* **TASK**
Within the records, which lines hold the string "Dusty"? Report each one by copying it.

[Stored data entries]

━━━━━━━━━━━━━━━━━━━━

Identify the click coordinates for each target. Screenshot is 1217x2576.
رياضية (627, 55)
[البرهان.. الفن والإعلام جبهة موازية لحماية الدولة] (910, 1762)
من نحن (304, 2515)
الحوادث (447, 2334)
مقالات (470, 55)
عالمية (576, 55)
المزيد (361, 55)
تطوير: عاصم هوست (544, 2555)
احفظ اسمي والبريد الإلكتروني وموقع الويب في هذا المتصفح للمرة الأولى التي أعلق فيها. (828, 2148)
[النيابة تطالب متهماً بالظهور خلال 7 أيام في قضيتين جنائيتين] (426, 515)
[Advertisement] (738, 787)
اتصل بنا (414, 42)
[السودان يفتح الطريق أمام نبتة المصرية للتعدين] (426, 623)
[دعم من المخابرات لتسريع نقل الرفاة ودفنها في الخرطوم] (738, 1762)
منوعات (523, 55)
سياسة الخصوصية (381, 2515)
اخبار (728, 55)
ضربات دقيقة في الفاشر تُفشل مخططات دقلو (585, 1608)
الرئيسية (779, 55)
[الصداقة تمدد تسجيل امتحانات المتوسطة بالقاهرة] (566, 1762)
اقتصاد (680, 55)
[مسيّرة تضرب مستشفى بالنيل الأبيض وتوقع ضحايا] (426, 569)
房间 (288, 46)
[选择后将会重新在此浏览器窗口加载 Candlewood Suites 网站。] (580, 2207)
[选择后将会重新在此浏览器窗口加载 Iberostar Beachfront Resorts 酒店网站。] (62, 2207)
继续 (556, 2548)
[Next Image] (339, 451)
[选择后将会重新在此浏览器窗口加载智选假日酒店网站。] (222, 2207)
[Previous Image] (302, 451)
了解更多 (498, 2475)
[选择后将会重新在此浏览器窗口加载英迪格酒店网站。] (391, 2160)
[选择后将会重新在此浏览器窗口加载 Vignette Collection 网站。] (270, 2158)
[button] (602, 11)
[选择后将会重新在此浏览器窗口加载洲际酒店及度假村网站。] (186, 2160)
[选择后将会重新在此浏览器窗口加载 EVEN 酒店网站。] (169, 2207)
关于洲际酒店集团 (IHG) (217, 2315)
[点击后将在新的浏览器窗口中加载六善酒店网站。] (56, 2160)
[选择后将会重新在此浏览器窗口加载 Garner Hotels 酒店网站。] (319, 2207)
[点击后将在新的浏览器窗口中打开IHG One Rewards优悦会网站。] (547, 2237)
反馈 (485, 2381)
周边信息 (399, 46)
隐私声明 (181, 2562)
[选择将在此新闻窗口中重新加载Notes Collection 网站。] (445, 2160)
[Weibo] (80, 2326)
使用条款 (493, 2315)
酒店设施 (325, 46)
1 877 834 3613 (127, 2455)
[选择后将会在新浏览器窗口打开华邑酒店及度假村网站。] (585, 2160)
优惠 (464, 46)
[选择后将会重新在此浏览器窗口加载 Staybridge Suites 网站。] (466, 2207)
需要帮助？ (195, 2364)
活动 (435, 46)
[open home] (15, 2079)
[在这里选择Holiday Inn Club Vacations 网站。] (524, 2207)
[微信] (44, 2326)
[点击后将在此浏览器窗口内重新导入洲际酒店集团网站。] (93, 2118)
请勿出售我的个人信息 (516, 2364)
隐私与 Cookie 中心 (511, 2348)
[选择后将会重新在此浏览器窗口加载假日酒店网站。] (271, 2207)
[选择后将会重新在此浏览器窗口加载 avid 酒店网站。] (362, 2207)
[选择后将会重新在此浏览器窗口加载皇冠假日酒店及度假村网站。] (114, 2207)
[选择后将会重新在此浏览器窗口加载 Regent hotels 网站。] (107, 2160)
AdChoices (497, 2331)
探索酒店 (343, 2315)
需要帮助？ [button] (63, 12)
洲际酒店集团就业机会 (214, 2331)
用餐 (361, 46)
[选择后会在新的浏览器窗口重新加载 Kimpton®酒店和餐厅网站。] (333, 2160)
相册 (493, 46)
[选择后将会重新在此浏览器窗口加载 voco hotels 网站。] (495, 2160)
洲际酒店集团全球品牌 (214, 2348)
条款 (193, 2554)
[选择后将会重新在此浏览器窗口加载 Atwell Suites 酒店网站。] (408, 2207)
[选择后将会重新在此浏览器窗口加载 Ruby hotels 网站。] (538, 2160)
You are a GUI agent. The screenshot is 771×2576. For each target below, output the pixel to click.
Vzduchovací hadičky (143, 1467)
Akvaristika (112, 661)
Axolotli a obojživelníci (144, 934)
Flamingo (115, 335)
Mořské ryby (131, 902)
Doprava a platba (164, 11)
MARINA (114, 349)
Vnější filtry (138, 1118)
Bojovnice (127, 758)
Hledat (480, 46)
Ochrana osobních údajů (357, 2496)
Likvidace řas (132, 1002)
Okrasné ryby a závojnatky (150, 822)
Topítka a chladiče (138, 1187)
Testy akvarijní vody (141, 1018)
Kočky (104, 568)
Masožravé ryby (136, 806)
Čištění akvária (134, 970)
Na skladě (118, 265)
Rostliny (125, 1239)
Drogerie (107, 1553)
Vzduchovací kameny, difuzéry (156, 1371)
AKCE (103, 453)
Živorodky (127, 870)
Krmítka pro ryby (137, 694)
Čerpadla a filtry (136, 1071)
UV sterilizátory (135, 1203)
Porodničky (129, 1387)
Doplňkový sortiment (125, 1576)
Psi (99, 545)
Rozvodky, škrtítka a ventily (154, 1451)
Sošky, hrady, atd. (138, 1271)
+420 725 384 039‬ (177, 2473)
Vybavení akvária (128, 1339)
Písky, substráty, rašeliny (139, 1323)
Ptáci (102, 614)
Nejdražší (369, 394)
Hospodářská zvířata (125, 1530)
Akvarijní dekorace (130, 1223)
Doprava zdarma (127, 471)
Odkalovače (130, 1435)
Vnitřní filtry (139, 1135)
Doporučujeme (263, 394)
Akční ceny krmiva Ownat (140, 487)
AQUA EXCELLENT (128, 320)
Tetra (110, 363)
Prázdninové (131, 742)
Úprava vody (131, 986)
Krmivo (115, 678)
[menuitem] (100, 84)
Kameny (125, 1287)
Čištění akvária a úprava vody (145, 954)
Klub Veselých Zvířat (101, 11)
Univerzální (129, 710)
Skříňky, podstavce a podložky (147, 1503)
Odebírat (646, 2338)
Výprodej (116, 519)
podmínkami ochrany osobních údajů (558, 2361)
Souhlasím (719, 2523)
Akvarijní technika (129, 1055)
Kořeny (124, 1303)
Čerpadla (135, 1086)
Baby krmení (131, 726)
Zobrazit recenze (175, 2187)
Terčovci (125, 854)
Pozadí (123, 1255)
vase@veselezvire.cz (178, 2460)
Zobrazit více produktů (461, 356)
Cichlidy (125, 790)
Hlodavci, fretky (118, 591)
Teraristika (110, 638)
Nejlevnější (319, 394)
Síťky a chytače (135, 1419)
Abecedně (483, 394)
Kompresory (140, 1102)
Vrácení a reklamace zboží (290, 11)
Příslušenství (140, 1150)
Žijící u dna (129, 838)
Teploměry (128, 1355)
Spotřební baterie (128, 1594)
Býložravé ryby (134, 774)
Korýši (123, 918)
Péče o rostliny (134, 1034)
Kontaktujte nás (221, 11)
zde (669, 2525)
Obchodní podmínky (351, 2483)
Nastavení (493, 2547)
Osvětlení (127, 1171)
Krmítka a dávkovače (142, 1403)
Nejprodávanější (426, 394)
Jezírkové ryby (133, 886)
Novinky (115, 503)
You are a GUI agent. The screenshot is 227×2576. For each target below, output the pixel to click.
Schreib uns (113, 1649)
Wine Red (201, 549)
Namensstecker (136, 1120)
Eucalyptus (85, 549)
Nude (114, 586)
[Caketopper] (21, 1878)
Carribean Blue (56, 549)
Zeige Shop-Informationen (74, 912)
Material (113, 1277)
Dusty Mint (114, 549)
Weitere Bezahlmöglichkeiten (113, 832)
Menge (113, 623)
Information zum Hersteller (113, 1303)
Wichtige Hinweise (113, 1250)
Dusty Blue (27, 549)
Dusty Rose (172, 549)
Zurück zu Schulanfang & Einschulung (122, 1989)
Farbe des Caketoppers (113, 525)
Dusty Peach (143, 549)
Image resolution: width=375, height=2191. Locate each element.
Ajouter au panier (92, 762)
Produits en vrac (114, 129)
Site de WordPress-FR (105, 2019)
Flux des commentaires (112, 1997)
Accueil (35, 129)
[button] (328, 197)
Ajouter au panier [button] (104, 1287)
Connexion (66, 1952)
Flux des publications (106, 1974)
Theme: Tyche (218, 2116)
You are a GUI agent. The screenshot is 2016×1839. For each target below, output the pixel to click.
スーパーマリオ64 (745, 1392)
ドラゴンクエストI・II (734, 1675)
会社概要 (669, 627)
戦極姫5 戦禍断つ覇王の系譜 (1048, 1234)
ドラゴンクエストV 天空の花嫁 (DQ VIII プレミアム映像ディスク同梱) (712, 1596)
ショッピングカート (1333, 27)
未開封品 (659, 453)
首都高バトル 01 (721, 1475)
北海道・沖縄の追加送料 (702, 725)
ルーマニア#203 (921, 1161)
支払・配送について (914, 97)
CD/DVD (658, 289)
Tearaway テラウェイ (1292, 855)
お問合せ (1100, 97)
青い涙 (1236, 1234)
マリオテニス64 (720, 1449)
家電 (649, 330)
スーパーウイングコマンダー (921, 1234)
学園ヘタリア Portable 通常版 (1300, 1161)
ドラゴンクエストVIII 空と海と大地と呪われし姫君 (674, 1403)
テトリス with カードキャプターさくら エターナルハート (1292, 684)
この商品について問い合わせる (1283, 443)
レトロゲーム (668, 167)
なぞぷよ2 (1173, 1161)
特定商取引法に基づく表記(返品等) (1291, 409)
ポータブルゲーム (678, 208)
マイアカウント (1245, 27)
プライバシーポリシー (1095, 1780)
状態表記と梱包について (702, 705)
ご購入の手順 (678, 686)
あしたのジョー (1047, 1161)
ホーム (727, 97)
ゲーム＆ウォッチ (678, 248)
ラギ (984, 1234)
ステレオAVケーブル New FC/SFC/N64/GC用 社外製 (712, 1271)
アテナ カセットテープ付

━━━━━━━━━━━━━━━━━━━━

* **ANSWER FOR THIS EXERCISE**
Dusty Mint (114, 549)
Dusty Blue (27, 549)
Dusty Rose (172, 549)
Dusty Peach (143, 549)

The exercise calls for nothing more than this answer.